De acordo com publicação do Folha de S. Paulo, equipes técnicas, de consultas e de exames de rotina, já sofrem reduções. O programa de HIV-Aids, por exemplo, sofreu redução em 40% das equipes e 35% das consultas.

Segundo nota, serviços de referência relatam queda de 22% das testagens de HIV e doenças como tuberculose não ficam de fora dos atrasos e reduções, que já caíram 24,5% dos diagnósticos.

Os resultados são de pesquisa feita por entidades que acompanham políticas relacionadas a essas doenças.
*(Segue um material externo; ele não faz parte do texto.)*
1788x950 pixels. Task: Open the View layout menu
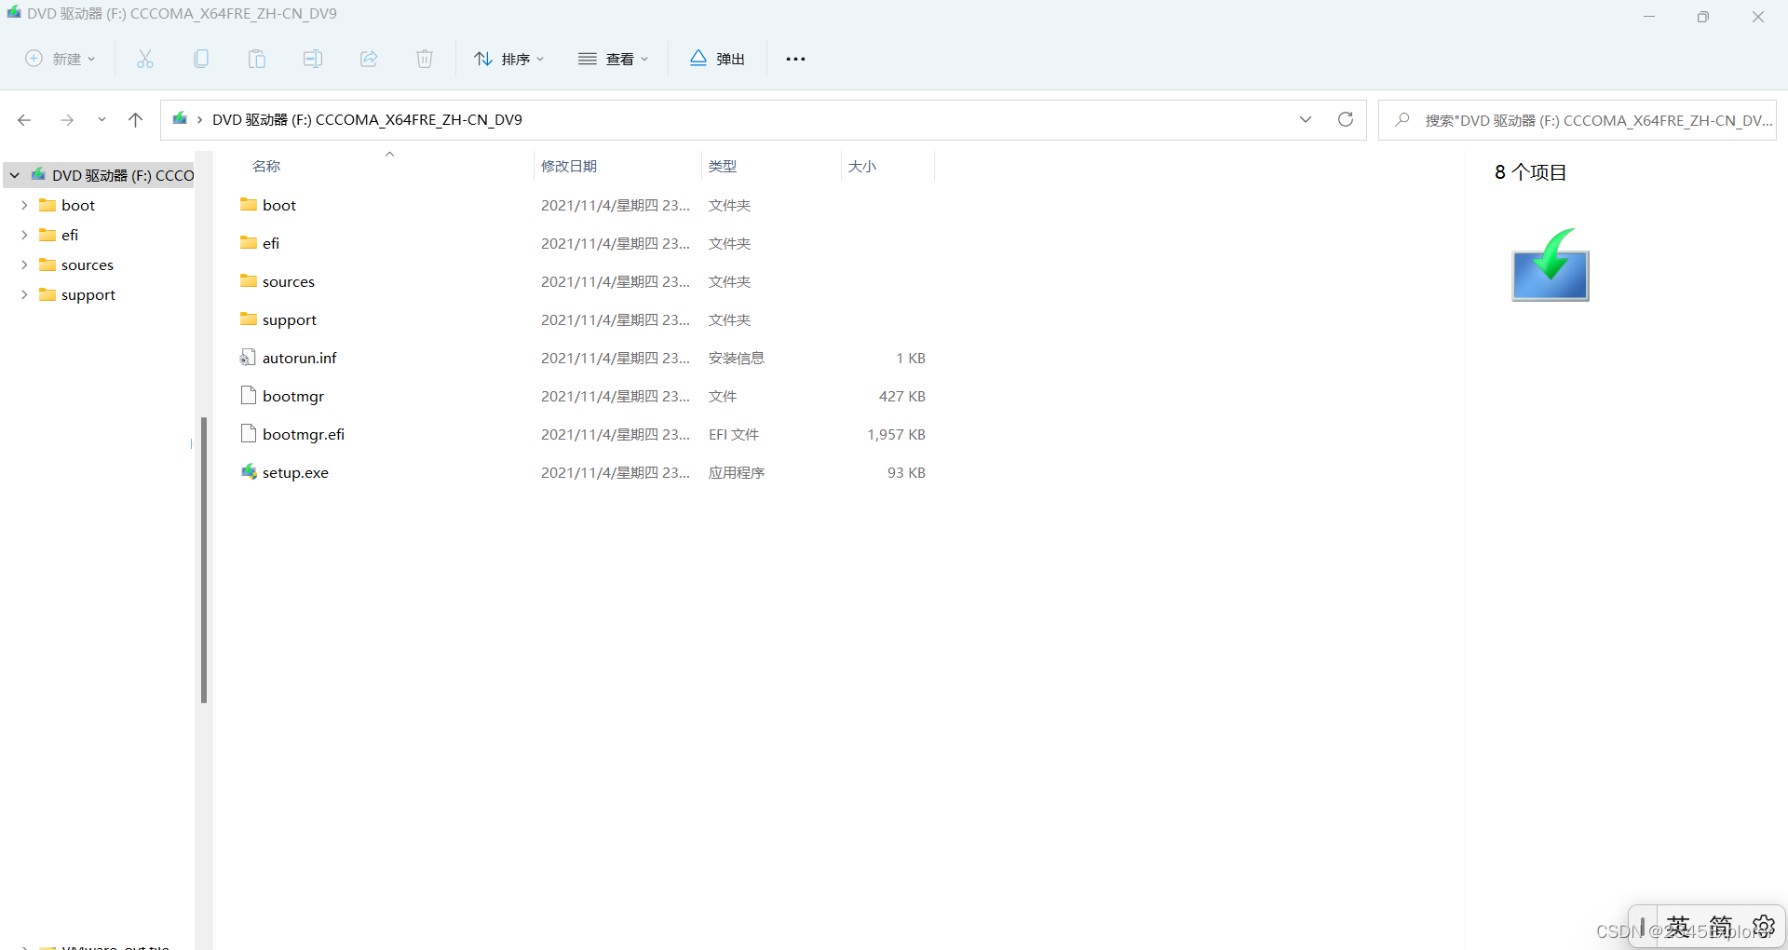[613, 59]
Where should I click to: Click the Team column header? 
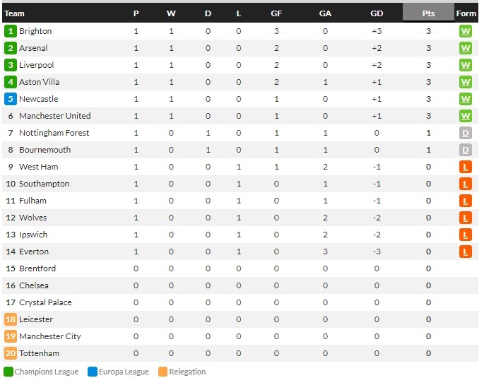point(14,13)
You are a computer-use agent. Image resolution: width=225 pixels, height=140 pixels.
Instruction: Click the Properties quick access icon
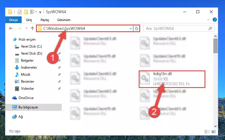click(x=20, y=12)
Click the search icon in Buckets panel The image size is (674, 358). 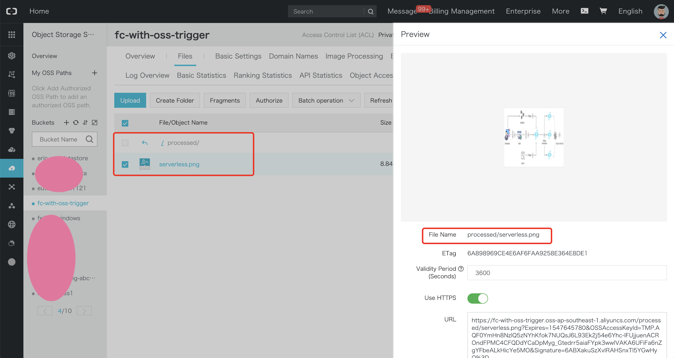pos(89,139)
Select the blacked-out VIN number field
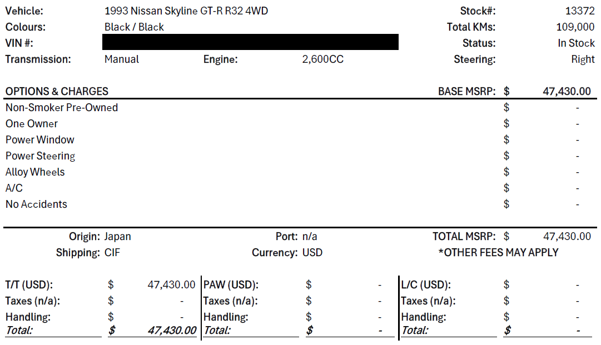601x345 pixels. click(250, 42)
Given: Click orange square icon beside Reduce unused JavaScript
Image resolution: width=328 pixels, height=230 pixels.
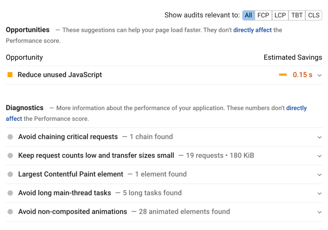Looking at the screenshot, I should pos(10,75).
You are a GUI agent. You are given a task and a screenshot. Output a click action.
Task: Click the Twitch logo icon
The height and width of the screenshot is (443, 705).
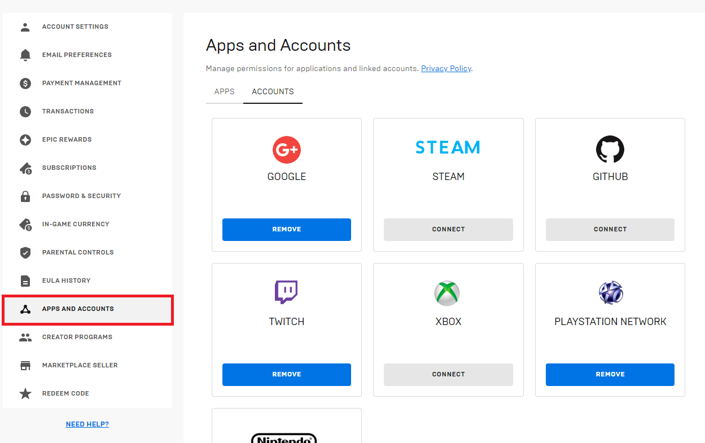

Na primeira etapa do levantamento, 69 coordenadores municipais e estaduais de programas foram ouvidos e nas fases subsequentes, ainda serão entrevistados profissionais de saúde e usuários.


Profissionais que atuam na ponta desses serviços relataram que a situação já é pior do que a retratada na pesquisa, em tempo, feita entre os dias 28 de abril e 10 de maio.

“Os atendimentos ambulatoriais de pacientes com HIV foram praticamente paralisados na sua totalidade. Muitos serviços de referência fizeram a mesma coisa. Tudo isso sem nos avisar”, disse Moyses Toniollo, do Conselho Nacional de Saúde da Bahia, à Folha.

Sobre a PrEP

A oferta de Prep (Profilaxia pré-exposição) foi reduzida em 35% nos locais pesquisados e a pesquisa informa ainda que 13% dos centros afirmam não aderiram à recomendação de distribuir antirretrovirais por 90 dias, como recomendado pelo Ministério da Saúde, por problemas com logística e estoque de medicamentos.

A pesquisa também aponta uma redução de 42% das equipes técnicas dos serviços de tuberculose e diminuição de 20% da oferta de consultas por conta das ações para o enfrentamento da Covid-19.

O estudo conta com o apoio da Articulação Social Brasileira para o Enfrentamento da Tuberculose (Articulação TB/Brasil), Articulação Nacional de Aids (Anaids), Comitê Comunitário de Acompanhamento de Pesquisas em tuberculose (CCAP TB/Brasil) e do segmento Sociedade Civil da Parceria Brasileira contra a Tuberculose.